> WHAT YOU NEED TO DO
Write out each record a second time, exactly.

Stored data:
▼

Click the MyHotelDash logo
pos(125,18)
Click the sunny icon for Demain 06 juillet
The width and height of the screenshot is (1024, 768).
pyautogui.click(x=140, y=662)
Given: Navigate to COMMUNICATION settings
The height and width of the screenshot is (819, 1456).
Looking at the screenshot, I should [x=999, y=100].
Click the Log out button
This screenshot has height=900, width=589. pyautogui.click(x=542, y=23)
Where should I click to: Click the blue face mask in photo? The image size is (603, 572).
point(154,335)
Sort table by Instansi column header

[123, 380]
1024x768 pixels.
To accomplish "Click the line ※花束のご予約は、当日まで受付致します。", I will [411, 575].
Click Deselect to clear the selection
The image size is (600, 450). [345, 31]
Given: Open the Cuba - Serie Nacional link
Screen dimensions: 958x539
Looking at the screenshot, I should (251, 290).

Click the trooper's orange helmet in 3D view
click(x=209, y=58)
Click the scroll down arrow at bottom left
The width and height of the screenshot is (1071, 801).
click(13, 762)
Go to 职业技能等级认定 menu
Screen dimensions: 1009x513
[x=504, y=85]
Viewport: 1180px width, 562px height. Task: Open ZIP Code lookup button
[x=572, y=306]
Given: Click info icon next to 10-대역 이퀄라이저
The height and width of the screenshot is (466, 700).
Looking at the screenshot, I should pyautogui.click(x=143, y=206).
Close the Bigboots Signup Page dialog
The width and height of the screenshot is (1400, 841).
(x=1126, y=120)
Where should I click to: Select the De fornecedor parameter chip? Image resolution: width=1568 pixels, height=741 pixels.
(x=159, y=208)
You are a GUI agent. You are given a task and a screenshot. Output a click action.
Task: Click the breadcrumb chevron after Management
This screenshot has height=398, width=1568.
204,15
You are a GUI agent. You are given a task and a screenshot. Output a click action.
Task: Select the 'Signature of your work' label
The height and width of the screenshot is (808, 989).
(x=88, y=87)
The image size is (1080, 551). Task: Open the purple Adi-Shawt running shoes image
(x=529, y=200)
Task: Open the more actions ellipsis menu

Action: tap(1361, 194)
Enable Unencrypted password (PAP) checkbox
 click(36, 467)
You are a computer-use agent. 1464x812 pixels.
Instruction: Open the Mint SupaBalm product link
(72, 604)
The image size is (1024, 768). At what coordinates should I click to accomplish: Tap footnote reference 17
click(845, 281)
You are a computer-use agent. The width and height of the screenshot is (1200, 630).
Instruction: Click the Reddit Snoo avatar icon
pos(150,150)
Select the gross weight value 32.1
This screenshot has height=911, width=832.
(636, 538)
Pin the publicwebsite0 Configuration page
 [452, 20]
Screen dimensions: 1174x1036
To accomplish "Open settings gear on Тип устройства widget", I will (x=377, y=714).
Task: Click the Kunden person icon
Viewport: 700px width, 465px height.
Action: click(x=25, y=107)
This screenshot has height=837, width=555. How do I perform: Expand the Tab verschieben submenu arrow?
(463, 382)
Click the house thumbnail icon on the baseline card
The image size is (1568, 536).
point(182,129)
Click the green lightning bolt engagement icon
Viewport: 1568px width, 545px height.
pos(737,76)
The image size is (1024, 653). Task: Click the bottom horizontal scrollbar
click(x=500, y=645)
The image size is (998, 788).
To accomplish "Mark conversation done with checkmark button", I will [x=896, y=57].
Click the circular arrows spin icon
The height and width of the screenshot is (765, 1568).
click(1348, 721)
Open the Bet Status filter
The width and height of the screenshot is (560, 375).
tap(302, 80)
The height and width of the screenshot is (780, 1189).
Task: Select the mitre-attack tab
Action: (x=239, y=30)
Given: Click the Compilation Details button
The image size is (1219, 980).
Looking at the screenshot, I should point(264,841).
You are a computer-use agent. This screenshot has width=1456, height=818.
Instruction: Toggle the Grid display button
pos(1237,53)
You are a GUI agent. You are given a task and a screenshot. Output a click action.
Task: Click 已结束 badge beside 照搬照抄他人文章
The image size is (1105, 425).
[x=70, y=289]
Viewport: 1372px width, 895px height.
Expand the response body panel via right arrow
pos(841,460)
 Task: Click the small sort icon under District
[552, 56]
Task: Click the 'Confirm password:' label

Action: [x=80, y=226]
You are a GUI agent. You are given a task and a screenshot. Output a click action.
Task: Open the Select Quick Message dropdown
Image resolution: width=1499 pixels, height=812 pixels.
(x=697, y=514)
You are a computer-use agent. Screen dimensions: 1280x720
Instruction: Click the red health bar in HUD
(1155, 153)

▲

> RESPONSE AREA
Click the MyHotelDash logo
pos(125,18)
Click the sunny icon for Demain 06 juillet
The width and height of the screenshot is (1024, 768).
pyautogui.click(x=140, y=662)
Given: Navigate to COMMUNICATION settings
The height and width of the screenshot is (819, 1456).
Looking at the screenshot, I should [x=999, y=100].
Click the Log out button
This screenshot has height=900, width=589. pyautogui.click(x=542, y=23)
Where should I click to: Click the blue face mask in photo? The image size is (603, 572).
point(154,335)
Sort table by Instansi column header

[123, 380]
1024x768 pixels.
To accomplish "Click the line ※花束のご予約は、当日まで受付致します。", I will [411, 575].
Click Deselect to clear the selection
The image size is (600, 450). [345, 31]
Given: Open the Cuba - Serie Nacional link
Screen dimensions: 958x539
Looking at the screenshot, I should (251, 290).

Click the trooper's orange helmet in 3D view
click(x=209, y=58)
Click the scroll down arrow at bottom left
The width and height of the screenshot is (1071, 801).
click(13, 762)
Go to 职业技能等级认定 menu
Screen dimensions: 1009x513
[x=504, y=85]
Viewport: 1180px width, 562px height. Task: Open ZIP Code lookup button
[x=572, y=306]
Given: Click info icon next to 10-대역 이퀄라이저
The height and width of the screenshot is (466, 700).
Looking at the screenshot, I should pyautogui.click(x=143, y=206).
Close the Bigboots Signup Page dialog
The width and height of the screenshot is (1400, 841).
(x=1126, y=120)
Where should I click to: Select the De fornecedor parameter chip? Image resolution: width=1568 pixels, height=741 pixels.
(x=159, y=208)
You are a GUI agent. You are given a task and a screenshot. Output a click action.
Task: Click the breadcrumb chevron after Management
This screenshot has height=398, width=1568.
204,15
You are a GUI agent. You are given a task and a screenshot. Output a click action.
Task: Select the 'Signature of your work' label
The height and width of the screenshot is (808, 989).
(x=88, y=87)
The image size is (1080, 551). Task: Open the purple Adi-Shawt running shoes image
(x=529, y=200)
Task: Open the more actions ellipsis menu

Action: tap(1361, 194)
Enable Unencrypted password (PAP) checkbox
 click(36, 467)
You are a computer-use agent. 1464x812 pixels.
Instruction: Open the Mint SupaBalm product link
(72, 604)
The image size is (1024, 768). At what coordinates should I click to accomplish: Tap footnote reference 17
click(845, 281)
You are a computer-use agent. The width and height of the screenshot is (1200, 630).
Instruction: Click the Reddit Snoo avatar icon
pos(150,150)
Select the gross weight value 32.1
This screenshot has height=911, width=832.
(636, 538)
Pin the publicwebsite0 Configuration page
 [452, 20]
Screen dimensions: 1174x1036
To accomplish "Open settings gear on Тип устройства widget", I will (x=377, y=714).
Task: Click the Kunden person icon
Viewport: 700px width, 465px height.
Action: click(x=25, y=107)
This screenshot has height=837, width=555. How do I perform: Expand the Tab verschieben submenu arrow?
(463, 382)
Click the house thumbnail icon on the baseline card
The image size is (1568, 536).
point(182,129)
Click the green lightning bolt engagement icon
Viewport: 1568px width, 545px height.
pos(737,76)
The image size is (1024, 653). Task: Click the bottom horizontal scrollbar
click(x=500, y=645)
The image size is (998, 788).
To accomplish "Mark conversation done with checkmark button", I will [x=896, y=57].
Click the circular arrows spin icon
The height and width of the screenshot is (765, 1568).
click(1348, 721)
Open the Bet Status filter
The width and height of the screenshot is (560, 375).
tap(302, 80)
The height and width of the screenshot is (780, 1189).
Task: Select the mitre-attack tab
Action: (x=239, y=30)
Given: Click the Compilation Details button
The image size is (1219, 980).
Looking at the screenshot, I should point(264,841).
You are a computer-use agent. This screenshot has width=1456, height=818.
Instruction: Toggle the Grid display button
pos(1237,53)
You are a GUI agent. You are given a task and a screenshot. Output a click action.
Task: Click 已结束 badge beside 照搬照抄他人文章
The image size is (1105, 425).
[x=70, y=289]
Viewport: 1372px width, 895px height.
Expand the response body panel via right arrow
pos(841,460)
 Task: Click the small sort icon under District
[552, 56]
Task: Click the 'Confirm password:' label

Action: [x=80, y=226]
You are a GUI agent. You are given a task and a screenshot. Output a click action.
Task: Open the Select Quick Message dropdown
Image resolution: width=1499 pixels, height=812 pixels.
(x=697, y=514)
You are a computer-use agent. Screen dimensions: 1280x720
Instruction: Click the red health bar in HUD
(1155, 153)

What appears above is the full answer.